##### PROVIDED MATERIAL

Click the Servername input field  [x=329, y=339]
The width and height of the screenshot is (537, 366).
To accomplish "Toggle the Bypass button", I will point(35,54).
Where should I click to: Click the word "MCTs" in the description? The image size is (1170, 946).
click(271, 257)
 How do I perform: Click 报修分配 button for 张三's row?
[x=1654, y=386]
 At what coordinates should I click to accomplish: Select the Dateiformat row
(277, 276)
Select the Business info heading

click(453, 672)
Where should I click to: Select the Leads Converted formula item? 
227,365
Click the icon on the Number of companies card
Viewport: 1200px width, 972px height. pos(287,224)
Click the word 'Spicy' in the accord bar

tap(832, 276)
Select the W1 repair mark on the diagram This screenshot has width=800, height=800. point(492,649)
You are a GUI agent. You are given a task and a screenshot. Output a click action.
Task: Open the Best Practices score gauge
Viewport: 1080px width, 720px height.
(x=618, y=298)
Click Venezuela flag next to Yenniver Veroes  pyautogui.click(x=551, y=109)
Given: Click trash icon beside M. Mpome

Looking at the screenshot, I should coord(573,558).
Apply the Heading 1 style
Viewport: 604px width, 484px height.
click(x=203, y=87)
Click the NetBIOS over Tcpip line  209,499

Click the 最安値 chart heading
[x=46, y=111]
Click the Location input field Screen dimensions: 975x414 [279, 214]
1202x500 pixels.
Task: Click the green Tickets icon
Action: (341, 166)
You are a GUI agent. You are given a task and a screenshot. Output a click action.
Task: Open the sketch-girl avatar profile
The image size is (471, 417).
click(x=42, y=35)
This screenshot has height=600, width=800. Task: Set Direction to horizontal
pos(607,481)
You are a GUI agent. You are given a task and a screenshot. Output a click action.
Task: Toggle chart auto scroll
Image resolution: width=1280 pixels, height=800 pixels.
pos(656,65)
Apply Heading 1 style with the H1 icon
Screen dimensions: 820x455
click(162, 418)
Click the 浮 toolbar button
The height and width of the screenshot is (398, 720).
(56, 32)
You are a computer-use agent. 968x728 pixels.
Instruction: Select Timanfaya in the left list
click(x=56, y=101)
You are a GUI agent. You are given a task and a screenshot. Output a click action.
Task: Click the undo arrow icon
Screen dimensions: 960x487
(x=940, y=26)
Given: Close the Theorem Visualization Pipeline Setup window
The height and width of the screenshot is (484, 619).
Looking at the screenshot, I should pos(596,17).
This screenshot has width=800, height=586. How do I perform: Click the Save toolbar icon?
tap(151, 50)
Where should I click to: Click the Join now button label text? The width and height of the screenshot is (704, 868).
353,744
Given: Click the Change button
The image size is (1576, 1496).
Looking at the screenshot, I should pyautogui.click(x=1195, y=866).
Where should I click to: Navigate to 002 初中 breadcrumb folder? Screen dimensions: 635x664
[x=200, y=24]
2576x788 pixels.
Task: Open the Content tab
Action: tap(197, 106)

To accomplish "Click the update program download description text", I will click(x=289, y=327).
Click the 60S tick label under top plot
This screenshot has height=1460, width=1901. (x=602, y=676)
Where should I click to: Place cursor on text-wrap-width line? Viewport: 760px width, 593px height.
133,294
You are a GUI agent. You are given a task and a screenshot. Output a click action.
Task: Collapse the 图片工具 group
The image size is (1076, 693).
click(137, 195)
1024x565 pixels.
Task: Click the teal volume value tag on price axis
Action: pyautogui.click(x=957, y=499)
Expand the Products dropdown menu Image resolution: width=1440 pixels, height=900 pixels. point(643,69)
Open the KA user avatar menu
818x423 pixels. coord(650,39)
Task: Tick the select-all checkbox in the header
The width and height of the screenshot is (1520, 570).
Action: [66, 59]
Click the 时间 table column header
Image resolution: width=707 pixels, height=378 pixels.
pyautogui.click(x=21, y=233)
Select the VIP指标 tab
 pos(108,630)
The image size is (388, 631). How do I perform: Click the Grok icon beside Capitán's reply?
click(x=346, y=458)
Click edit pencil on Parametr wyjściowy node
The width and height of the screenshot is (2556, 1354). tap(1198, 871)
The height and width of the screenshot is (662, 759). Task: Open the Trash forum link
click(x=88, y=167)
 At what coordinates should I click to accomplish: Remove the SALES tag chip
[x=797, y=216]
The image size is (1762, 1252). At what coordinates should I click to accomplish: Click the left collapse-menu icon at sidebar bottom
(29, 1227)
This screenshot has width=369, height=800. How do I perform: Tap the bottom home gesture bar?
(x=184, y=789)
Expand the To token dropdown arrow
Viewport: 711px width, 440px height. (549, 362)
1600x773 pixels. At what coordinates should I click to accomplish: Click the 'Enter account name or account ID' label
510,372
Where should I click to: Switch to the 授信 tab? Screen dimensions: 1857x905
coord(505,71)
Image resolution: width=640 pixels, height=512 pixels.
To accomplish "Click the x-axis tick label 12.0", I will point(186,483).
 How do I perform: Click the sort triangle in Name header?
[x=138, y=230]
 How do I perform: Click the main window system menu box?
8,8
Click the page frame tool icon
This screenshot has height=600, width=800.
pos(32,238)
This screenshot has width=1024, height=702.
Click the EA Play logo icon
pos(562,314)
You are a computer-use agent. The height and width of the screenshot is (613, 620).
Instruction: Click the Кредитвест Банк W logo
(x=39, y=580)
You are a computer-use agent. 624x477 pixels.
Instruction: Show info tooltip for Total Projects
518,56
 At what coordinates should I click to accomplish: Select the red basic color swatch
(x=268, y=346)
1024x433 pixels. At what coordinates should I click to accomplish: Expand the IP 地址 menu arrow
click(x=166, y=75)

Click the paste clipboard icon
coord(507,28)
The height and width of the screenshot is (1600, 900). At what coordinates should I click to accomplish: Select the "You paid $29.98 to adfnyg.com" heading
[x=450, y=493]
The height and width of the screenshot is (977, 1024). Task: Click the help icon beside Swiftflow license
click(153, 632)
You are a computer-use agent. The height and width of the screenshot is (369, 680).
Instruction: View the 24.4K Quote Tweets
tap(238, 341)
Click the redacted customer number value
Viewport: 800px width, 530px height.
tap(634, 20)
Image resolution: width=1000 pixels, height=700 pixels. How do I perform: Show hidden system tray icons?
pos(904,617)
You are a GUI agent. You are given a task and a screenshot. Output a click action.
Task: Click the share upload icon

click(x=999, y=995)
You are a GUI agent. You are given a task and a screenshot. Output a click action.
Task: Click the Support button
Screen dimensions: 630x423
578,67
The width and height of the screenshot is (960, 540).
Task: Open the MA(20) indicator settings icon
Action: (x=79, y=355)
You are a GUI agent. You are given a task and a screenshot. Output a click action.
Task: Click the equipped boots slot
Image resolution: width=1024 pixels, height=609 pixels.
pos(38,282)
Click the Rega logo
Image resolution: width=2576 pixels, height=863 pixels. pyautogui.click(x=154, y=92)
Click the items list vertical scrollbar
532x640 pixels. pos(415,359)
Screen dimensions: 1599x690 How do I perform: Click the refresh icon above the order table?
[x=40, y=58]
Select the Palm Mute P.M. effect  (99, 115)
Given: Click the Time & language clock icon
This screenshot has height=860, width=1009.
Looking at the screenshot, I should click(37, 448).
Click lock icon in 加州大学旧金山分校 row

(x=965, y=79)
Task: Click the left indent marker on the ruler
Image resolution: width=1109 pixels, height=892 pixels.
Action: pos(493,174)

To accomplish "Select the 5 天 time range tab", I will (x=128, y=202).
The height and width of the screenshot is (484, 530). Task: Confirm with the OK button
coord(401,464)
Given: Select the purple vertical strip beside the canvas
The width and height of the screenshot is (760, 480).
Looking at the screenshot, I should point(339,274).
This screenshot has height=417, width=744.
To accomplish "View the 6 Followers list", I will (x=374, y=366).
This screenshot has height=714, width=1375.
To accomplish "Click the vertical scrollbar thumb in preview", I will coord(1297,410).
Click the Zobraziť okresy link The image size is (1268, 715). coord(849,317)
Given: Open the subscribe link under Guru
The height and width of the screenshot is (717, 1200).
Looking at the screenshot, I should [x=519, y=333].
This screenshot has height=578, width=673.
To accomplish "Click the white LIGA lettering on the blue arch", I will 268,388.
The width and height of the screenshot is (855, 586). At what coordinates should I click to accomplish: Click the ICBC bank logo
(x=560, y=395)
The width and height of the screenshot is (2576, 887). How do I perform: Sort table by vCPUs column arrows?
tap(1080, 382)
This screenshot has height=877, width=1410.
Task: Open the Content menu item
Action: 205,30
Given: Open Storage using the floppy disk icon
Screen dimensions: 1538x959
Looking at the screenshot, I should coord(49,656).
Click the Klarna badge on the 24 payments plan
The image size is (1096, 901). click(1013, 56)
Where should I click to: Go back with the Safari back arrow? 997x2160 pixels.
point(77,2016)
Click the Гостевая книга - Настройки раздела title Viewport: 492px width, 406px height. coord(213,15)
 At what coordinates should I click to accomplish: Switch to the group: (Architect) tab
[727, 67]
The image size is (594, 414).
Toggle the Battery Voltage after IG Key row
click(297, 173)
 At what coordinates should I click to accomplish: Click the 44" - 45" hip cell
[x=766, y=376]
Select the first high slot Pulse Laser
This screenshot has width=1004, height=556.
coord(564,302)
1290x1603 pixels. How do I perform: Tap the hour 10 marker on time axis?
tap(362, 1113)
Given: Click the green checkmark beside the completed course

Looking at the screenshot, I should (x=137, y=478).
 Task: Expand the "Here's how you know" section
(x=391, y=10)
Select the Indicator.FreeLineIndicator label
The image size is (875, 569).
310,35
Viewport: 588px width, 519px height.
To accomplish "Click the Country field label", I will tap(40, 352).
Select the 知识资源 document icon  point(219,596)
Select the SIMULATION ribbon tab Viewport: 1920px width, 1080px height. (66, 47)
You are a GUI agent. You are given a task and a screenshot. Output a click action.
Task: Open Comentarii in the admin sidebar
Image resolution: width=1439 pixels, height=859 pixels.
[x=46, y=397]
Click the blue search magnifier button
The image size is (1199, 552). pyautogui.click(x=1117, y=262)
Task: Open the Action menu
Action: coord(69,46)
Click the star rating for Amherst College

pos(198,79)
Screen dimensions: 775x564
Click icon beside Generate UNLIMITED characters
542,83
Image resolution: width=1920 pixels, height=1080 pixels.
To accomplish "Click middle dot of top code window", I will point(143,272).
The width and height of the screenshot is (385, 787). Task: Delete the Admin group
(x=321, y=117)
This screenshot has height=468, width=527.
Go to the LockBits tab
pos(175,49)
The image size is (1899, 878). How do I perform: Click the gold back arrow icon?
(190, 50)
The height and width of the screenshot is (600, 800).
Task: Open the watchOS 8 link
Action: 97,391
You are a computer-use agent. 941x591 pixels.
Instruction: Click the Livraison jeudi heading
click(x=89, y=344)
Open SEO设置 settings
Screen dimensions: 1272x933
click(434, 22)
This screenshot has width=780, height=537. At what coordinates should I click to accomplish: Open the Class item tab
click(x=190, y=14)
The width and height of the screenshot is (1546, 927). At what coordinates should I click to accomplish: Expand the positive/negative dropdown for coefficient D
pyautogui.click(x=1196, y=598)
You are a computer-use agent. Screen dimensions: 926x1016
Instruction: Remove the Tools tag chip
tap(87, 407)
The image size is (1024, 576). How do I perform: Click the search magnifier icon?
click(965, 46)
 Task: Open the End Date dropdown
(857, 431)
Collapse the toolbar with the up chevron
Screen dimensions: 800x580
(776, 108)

##########

> [EXERCISE AIM]:
In the listing above, find the line containing "Click the icon" and the line containing "Click the 浮 toolbar button", then quote both, plus every line between them, exactly as written.

> [TASK RESPONSE]:
Click the icon on the Number of companies card
Viewport: 1200px width, 972px height. pos(287,224)
Click the word 'Spicy' in the accord bar

tap(832, 276)
Select the W1 repair mark on the diagram This screenshot has width=800, height=800. point(492,649)
You are a GUI agent. You are given a task and a screenshot. Output a click action.
Task: Open the Best Practices score gauge
Viewport: 1080px width, 720px height.
(x=618, y=298)
Click Venezuela flag next to Yenniver Veroes  pyautogui.click(x=551, y=109)
Given: Click trash icon beside M. Mpome

Looking at the screenshot, I should coord(573,558).
Apply the Heading 1 style
Viewport: 604px width, 484px height.
click(x=203, y=87)
Click the NetBIOS over Tcpip line  209,499

Click the 最安値 chart heading
[x=46, y=111]
Click the Location input field Screen dimensions: 975x414 [279, 214]
1202x500 pixels.
Task: Click the green Tickets icon
Action: (341, 166)
You are a GUI agent. You are given a task and a screenshot. Output a click action.
Task: Open the sketch-girl avatar profile
The image size is (471, 417).
click(x=42, y=35)
This screenshot has height=600, width=800. Task: Set Direction to horizontal
pos(607,481)
You are a GUI agent. You are given a task and a screenshot. Output a click action.
Task: Toggle chart auto scroll
Image resolution: width=1280 pixels, height=800 pixels.
pos(656,65)
Apply Heading 1 style with the H1 icon
Screen dimensions: 820x455
click(162, 418)
Click the 浮 toolbar button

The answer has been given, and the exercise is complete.